So the most, possible expressive GNN will be able to map different *rooted subtrees* ($k$ layer tree rooted at node of interest with its children beign the parent's neighbors) into differente node embeddings. This means that the most expressive GNN should map subtrees to the node embedding space through an ***injective*** function (maps distinct elements in its domain to distinct elements of its codomain), $f:X\rightarrow Y$, with $f$ intuatively retaining all information about its input.

![image-5.png](attachment:image-5.png)

As the subtrees of the same depth can be recursively characterized from the leaf nodes to the root nodes, if each step of a GNN's aggregation (can then be abstracted to a function over a multi-set, a set with repeating elements) is *injective* (fully retain the neighboring information), the generated node embeddings can distinguish different *rooted subtrees*.

GCN uses element-wise mean pooling over neighboring node features to aggregate neighborhoods, $\text{Mean}(\{x_u\}_{u\in N(v)})$ followed by a ReLU function, $\max\{0, x\}$; while GraphSAGE uses element-wise max pooling, $\text{Max}(\{x_u\}_{u\in N(v)})$. This therefore means that GCN's aggregation function cannot distinguish between different multi-sets with the **same color proportions**; while GraphSAGE's cannot distinguish between different multi-sets with the **same set of distinct colors**. It can then be seen that neither GCN or GraphSAGE aggregation functions are injective, and so are not maximally powerful GNNs.

![image-3.png](attachment:image-3.png)

Using the theorem **"any injective multi-set function can be expressed as $\Phi(\sum_{x\in S}f(x))$, where both $\Phi$ and $f$ are non-linear functions"** (can be intuatively seen by $f(x)$ being injective in relations to nodes and seperating the colors enough so when they are summed, a distinct result is entered into $\Phi$ which then does the same on the neighborhood level), an injective neighborhood aggregation function can be designed.
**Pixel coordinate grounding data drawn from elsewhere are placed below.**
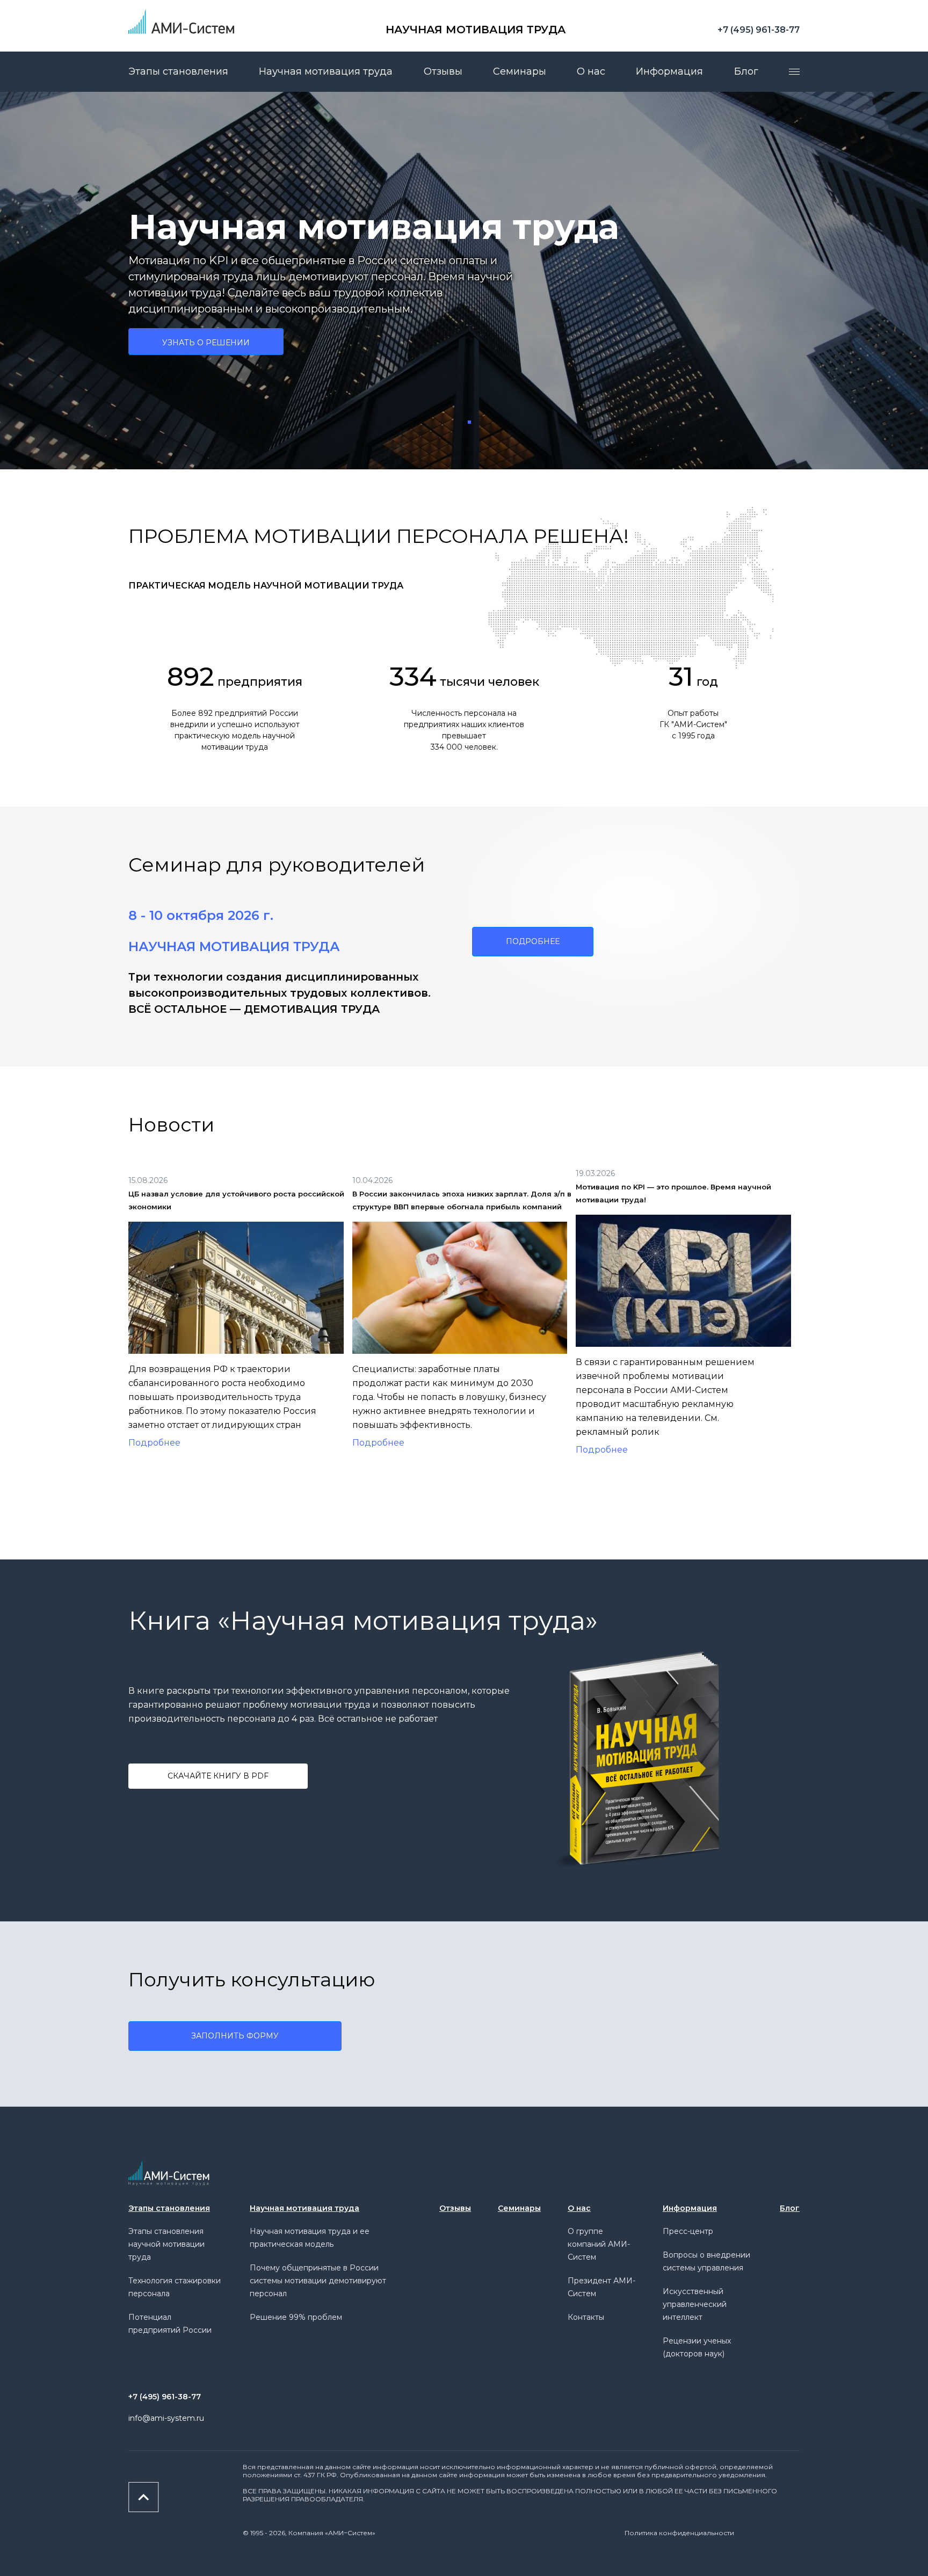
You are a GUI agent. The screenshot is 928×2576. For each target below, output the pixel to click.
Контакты (586, 2317)
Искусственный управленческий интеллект (695, 2304)
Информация (669, 71)
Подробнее (533, 941)
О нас (591, 71)
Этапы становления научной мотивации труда (166, 2244)
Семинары (519, 71)
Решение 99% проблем (296, 2317)
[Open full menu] (794, 72)
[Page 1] (469, 422)
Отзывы (443, 71)
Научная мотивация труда (326, 71)
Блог (746, 71)
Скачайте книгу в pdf (218, 1776)
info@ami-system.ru (166, 2418)
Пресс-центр (688, 2231)
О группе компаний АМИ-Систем (599, 2244)
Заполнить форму (235, 2036)
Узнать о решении (206, 342)
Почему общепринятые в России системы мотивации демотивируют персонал (318, 2280)
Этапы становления (178, 71)
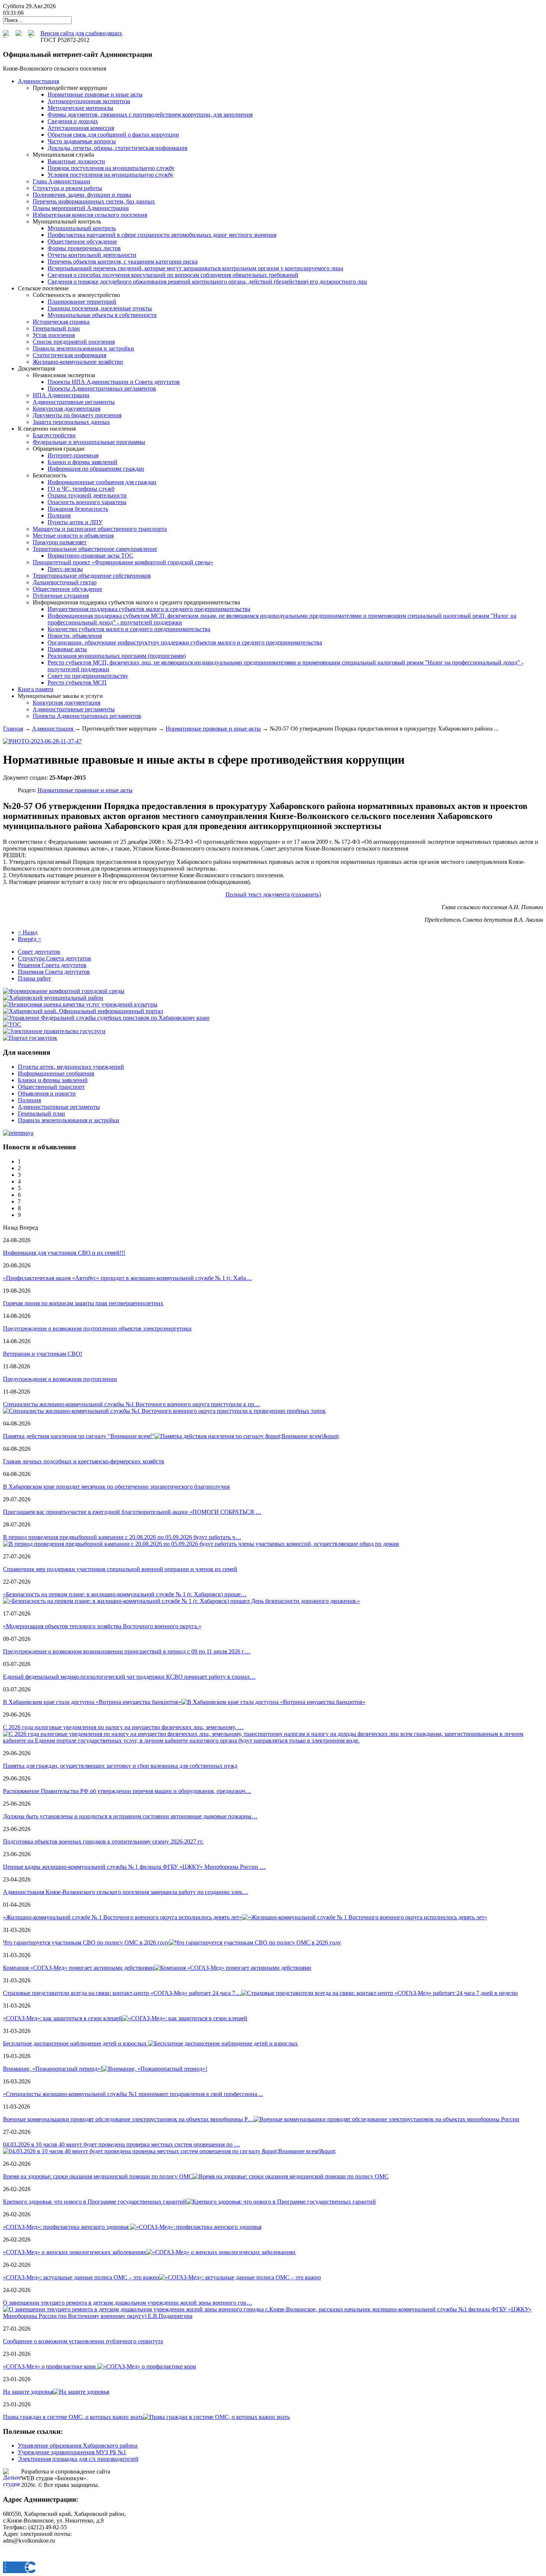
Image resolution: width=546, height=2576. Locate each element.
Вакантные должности (76, 161)
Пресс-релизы (65, 569)
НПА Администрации (61, 395)
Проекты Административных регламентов (102, 388)
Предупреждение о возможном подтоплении (60, 1379)
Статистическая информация (69, 355)
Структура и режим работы (67, 188)
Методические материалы (80, 108)
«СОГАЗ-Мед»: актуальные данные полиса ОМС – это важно (81, 2277)
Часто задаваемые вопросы (82, 141)
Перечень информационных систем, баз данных (94, 201)
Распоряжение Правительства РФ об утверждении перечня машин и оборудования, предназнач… (127, 1791)
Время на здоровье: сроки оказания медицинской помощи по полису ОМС (98, 2176)
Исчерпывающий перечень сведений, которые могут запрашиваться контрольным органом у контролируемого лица (195, 268)
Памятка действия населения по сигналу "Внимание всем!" (79, 1436)
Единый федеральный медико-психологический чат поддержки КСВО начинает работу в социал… (129, 1677)
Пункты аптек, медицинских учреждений (71, 1067)
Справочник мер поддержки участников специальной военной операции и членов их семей (120, 1569)
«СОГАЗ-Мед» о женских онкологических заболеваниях (74, 2252)
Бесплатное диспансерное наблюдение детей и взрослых (75, 2043)
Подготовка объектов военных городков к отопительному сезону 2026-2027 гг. (103, 1841)
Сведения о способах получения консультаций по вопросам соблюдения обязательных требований (173, 275)
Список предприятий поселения (74, 342)
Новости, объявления (75, 636)
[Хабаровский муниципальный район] (53, 998)
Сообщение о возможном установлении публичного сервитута (83, 2341)
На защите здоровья (28, 2392)
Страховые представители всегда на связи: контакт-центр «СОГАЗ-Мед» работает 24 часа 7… (122, 1993)
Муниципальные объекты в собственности (102, 315)
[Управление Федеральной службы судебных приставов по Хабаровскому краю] (106, 1018)
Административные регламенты (74, 402)
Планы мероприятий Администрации (81, 208)
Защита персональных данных (71, 422)
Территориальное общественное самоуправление (95, 549)
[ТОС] (12, 1024)
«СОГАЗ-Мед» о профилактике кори (50, 2366)
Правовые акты (67, 649)
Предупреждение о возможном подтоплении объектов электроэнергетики (97, 1328)
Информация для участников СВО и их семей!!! (64, 1253)
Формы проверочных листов (84, 248)
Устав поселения (54, 335)
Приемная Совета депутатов (54, 972)
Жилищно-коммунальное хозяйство (78, 362)
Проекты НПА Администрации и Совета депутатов (114, 382)
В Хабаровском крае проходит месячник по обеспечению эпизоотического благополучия (116, 1486)
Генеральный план (56, 328)
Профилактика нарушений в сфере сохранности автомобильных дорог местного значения (162, 235)
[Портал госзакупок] (30, 1038)
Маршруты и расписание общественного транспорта (100, 529)
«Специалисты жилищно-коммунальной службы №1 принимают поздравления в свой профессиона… (133, 2094)
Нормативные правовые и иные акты (95, 94)
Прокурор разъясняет (60, 542)
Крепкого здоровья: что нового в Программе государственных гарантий (94, 2201)
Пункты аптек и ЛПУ (75, 522)
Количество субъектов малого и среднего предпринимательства (129, 629)
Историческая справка (61, 322)
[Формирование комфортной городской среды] (63, 991)
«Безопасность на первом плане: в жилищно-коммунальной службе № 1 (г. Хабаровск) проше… (125, 1594)
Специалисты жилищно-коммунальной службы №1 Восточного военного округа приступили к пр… (131, 1404)
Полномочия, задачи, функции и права (82, 195)
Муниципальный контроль (82, 228)
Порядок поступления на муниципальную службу (111, 168)
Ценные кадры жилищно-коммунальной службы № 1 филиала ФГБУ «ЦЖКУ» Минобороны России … (134, 1867)
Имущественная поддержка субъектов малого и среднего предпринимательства (149, 609)
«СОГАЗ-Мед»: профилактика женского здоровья (66, 2227)
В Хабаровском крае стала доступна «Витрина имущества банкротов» (92, 1702)
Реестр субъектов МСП (77, 682)
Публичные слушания (61, 595)
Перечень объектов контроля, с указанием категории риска (123, 261)
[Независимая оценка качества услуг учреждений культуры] (80, 1004)
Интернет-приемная (73, 455)
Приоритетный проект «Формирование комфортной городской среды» (123, 562)
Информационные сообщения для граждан (102, 482)
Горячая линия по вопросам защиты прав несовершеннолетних (83, 1303)
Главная (13, 728)
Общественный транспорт (51, 1087)
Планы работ (34, 978)
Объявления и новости (47, 1093)
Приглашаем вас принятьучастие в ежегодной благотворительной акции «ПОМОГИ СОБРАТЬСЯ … (132, 1512)
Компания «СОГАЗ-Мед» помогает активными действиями (78, 1968)
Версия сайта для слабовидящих (81, 33)
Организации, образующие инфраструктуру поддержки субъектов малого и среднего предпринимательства (185, 642)
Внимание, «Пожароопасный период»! (52, 2069)
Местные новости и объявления (73, 535)
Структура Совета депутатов (54, 958)
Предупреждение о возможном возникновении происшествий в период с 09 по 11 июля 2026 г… (126, 1651)
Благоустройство (54, 435)
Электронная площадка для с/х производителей (78, 2459)
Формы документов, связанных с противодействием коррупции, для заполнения (150, 114)
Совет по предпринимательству (88, 676)
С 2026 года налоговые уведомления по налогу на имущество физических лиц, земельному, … (123, 1727)
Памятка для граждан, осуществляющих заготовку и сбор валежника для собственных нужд (120, 1766)
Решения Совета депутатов (52, 965)
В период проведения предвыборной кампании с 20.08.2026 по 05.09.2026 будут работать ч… (122, 1537)
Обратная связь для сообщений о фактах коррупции (113, 134)
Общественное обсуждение (82, 241)
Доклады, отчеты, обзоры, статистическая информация (117, 148)
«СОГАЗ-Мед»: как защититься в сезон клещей (62, 2018)
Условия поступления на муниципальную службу (110, 175)
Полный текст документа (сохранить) (273, 894)
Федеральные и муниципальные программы (89, 442)
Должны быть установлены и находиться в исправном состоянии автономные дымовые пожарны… (130, 1816)
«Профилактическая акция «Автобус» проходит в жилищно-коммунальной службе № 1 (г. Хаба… (127, 1278)
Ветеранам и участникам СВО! (42, 1354)
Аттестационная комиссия (81, 128)
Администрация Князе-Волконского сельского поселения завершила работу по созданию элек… (125, 1892)
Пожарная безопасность (78, 509)
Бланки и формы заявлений (82, 462)
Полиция (59, 515)
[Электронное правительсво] (54, 1031)
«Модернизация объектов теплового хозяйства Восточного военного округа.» (102, 1626)
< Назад (28, 932)
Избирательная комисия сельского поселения (90, 215)
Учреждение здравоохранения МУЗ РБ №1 (72, 2452)
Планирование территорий (82, 301)
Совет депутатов (39, 952)
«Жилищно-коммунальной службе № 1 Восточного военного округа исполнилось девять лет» (122, 1917)
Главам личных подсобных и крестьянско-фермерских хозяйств (83, 1461)
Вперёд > (29, 939)
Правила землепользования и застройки (83, 348)
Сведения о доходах (73, 121)
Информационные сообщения (56, 1073)
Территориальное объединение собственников (92, 575)
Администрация (53, 728)
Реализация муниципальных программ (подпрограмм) (117, 656)
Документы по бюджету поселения (77, 415)
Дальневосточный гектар (65, 582)
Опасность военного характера (87, 502)
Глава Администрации (61, 181)
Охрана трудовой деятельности (87, 495)
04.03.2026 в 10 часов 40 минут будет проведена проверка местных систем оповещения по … (121, 2144)
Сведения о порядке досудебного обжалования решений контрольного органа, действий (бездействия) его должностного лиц (207, 281)
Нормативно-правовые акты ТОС (90, 555)
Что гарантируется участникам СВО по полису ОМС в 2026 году (86, 1942)
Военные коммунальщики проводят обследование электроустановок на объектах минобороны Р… (128, 2119)
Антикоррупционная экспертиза (89, 101)
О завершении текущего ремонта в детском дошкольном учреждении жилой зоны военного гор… (127, 2302)
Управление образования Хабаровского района (77, 2445)
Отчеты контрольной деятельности (92, 255)
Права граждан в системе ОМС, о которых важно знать (73, 2417)
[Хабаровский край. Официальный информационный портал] (83, 1011)
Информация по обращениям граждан (96, 469)
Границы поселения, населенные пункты (100, 308)
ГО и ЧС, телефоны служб (81, 489)
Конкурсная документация (66, 408)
Additionally, by the Universal Approximation Theorem; **"a 1-hidden-layer Multi-Layer-Preceptron with sufficiently larger hidden dimensionality and appropriate non-linearity $\sigma(\cdot)$ (including ReLU and sigmoid) can approximate any continuous function to an arbitrary accuracy."**, it means that $\text{MLP}_{\Phi}(\sum_{x\in S}\text{MLP}_{f}(x))$ can model any injective multiset function (In practice, MLP dimensionality of 100-500 is sufficient).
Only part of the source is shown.